■ **Records for this exercise**:
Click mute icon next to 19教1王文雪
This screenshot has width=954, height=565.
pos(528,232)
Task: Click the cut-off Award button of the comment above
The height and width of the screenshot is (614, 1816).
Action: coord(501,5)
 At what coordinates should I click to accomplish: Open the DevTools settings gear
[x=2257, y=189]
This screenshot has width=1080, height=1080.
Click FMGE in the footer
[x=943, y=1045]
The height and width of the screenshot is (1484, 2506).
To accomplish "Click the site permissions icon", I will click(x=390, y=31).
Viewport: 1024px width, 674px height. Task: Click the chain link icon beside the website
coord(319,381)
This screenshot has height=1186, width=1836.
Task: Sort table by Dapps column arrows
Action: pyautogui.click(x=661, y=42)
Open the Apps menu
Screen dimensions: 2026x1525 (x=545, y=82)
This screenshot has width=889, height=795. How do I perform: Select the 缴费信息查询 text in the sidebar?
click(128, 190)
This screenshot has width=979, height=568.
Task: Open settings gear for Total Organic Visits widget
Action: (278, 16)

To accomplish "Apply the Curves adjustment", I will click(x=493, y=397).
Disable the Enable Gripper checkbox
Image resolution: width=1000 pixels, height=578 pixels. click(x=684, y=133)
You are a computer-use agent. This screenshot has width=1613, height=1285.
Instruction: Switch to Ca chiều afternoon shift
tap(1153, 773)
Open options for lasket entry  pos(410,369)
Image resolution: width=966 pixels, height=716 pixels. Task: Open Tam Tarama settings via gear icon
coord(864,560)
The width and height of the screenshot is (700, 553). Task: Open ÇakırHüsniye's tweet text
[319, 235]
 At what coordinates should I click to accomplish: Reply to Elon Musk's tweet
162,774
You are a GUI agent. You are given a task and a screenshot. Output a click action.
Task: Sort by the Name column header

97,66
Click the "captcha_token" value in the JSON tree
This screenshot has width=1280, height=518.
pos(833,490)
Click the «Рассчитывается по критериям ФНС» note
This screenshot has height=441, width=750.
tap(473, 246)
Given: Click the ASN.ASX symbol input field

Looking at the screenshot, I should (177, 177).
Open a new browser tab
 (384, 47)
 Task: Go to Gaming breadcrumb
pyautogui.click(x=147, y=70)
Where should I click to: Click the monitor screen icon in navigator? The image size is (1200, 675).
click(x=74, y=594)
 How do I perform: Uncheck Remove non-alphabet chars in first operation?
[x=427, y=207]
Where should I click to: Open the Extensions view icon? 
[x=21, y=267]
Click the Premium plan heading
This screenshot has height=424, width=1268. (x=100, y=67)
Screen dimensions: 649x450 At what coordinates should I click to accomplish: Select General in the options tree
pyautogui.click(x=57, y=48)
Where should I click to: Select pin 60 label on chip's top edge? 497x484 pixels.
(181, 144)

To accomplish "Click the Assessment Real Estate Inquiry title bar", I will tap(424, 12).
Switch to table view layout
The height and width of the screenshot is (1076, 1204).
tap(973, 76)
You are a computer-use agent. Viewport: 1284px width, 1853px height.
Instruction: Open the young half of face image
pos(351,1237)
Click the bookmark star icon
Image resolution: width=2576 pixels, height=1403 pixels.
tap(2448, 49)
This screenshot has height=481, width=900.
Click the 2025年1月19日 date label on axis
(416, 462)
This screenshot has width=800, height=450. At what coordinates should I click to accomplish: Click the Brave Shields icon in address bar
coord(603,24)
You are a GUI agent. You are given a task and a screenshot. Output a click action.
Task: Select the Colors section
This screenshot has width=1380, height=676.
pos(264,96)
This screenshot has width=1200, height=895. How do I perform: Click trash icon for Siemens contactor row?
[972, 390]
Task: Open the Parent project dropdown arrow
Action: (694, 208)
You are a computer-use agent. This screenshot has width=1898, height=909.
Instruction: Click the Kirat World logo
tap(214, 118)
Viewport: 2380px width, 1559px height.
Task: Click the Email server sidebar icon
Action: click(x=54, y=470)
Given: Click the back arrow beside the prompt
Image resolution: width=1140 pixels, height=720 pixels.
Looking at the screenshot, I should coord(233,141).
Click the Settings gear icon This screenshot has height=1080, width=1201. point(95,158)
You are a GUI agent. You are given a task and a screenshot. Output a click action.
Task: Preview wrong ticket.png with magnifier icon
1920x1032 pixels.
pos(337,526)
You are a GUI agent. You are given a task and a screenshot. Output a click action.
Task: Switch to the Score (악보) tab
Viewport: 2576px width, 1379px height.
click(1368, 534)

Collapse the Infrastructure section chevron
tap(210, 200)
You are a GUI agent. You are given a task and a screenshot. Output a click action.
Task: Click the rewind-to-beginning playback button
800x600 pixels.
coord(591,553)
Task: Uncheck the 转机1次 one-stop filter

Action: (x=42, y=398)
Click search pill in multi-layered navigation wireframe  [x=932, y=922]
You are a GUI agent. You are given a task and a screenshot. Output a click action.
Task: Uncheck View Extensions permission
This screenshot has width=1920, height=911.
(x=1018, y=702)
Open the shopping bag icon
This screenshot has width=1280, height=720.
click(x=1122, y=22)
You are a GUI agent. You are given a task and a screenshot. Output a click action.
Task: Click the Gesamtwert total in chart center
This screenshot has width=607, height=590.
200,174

■ **Exercise task**:
Copy every line of the listing above word for word.

■ **Result of this task**:
Click mute icon next to 19教1王文雪
This screenshot has width=954, height=565.
pos(528,232)
Task: Click the cut-off Award button of the comment above
The height and width of the screenshot is (614, 1816).
Action: coord(501,5)
 At what coordinates should I click to accomplish: Open the DevTools settings gear
[x=2257, y=189]
This screenshot has width=1080, height=1080.
Click FMGE in the footer
[x=943, y=1045]
The height and width of the screenshot is (1484, 2506).
To accomplish "Click the site permissions icon", I will click(x=390, y=31).
Viewport: 1024px width, 674px height. Task: Click the chain link icon beside the website
coord(319,381)
This screenshot has height=1186, width=1836.
Task: Sort table by Dapps column arrows
Action: pyautogui.click(x=661, y=42)
Open the Apps menu
Screen dimensions: 2026x1525 (x=545, y=82)
This screenshot has width=889, height=795. How do I perform: Select the 缴费信息查询 text in the sidebar?
click(128, 190)
This screenshot has width=979, height=568.
Task: Open settings gear for Total Organic Visits widget
Action: (278, 16)

To accomplish "Apply the Curves adjustment", I will click(x=493, y=397).
Disable the Enable Gripper checkbox
Image resolution: width=1000 pixels, height=578 pixels. click(x=684, y=133)
You are a computer-use agent. This screenshot has width=1613, height=1285.
Instruction: Switch to Ca chiều afternoon shift
tap(1153, 773)
Open options for lasket entry  pos(410,369)
Image resolution: width=966 pixels, height=716 pixels. Task: Open Tam Tarama settings via gear icon
coord(864,560)
The width and height of the screenshot is (700, 553). Task: Open ÇakırHüsniye's tweet text
[319, 235]
 At what coordinates should I click to accomplish: Reply to Elon Musk's tweet
162,774
You are a GUI agent. You are given a task and a screenshot. Output a click action.
Task: Sort by the Name column header

97,66
Click the "captcha_token" value in the JSON tree
This screenshot has width=1280, height=518.
pos(833,490)
Click the «Рассчитывается по критериям ФНС» note
This screenshot has height=441, width=750.
tap(473, 246)
Given: Click the ASN.ASX symbol input field

Looking at the screenshot, I should (177, 177).
Open a new browser tab
 (384, 47)
 Task: Go to Gaming breadcrumb
pyautogui.click(x=147, y=70)
Where should I click to: Click the monitor screen icon in navigator? The image size is (1200, 675).
click(x=74, y=594)
 How do I perform: Uncheck Remove non-alphabet chars in first operation?
[x=427, y=207]
Where should I click to: Open the Extensions view icon? 
[x=21, y=267]
Click the Premium plan heading
This screenshot has height=424, width=1268. (x=100, y=67)
Screen dimensions: 649x450 At what coordinates should I click to accomplish: Select General in the options tree
pyautogui.click(x=57, y=48)
Where should I click to: Select pin 60 label on chip's top edge? 497x484 pixels.
(181, 144)

To accomplish "Click the Assessment Real Estate Inquiry title bar", I will tap(424, 12).
Switch to table view layout
The height and width of the screenshot is (1076, 1204).
tap(973, 76)
You are a computer-use agent. Viewport: 1284px width, 1853px height.
Instruction: Open the young half of face image
pos(351,1237)
Click the bookmark star icon
Image resolution: width=2576 pixels, height=1403 pixels.
tap(2448, 49)
This screenshot has height=481, width=900.
Click the 2025年1月19日 date label on axis
(416, 462)
This screenshot has width=800, height=450. At what coordinates should I click to accomplish: Click the Brave Shields icon in address bar
coord(603,24)
You are a GUI agent. You are given a task and a screenshot. Output a click action.
Task: Select the Colors section
This screenshot has width=1380, height=676.
pos(264,96)
This screenshot has width=1200, height=895. How do I perform: Click trash icon for Siemens contactor row?
[972, 390]
Task: Open the Parent project dropdown arrow
Action: (694, 208)
You are a computer-use agent. This screenshot has width=1898, height=909.
Instruction: Click the Kirat World logo
tap(214, 118)
Viewport: 2380px width, 1559px height.
Task: Click the Email server sidebar icon
Action: click(x=54, y=470)
Given: Click the back arrow beside the prompt
Image resolution: width=1140 pixels, height=720 pixels.
Looking at the screenshot, I should coord(233,141).
Click the Settings gear icon This screenshot has height=1080, width=1201. point(95,158)
You are a GUI agent. You are given a task and a screenshot. Output a click action.
Task: Preview wrong ticket.png with magnifier icon
1920x1032 pixels.
pos(337,526)
You are a GUI agent. You are given a task and a screenshot. Output a click action.
Task: Switch to the Score (악보) tab
Viewport: 2576px width, 1379px height.
click(1368, 534)

Collapse the Infrastructure section chevron
tap(210, 200)
You are a GUI agent. You are given a task and a screenshot. Output a click action.
Task: Click the rewind-to-beginning playback button
800x600 pixels.
coord(591,553)
Task: Uncheck the 转机1次 one-stop filter

Action: (x=42, y=398)
Click search pill in multi-layered navigation wireframe  [x=932, y=922]
You are a GUI agent. You are given a task and a screenshot. Output a click action.
Task: Uncheck View Extensions permission
This screenshot has width=1920, height=911.
(x=1018, y=702)
Open the shopping bag icon
This screenshot has width=1280, height=720.
click(x=1122, y=22)
You are a GUI agent. You are given a task and a screenshot. Output a click action.
Task: Click the Gesamtwert total in chart center
This screenshot has width=607, height=590.
200,174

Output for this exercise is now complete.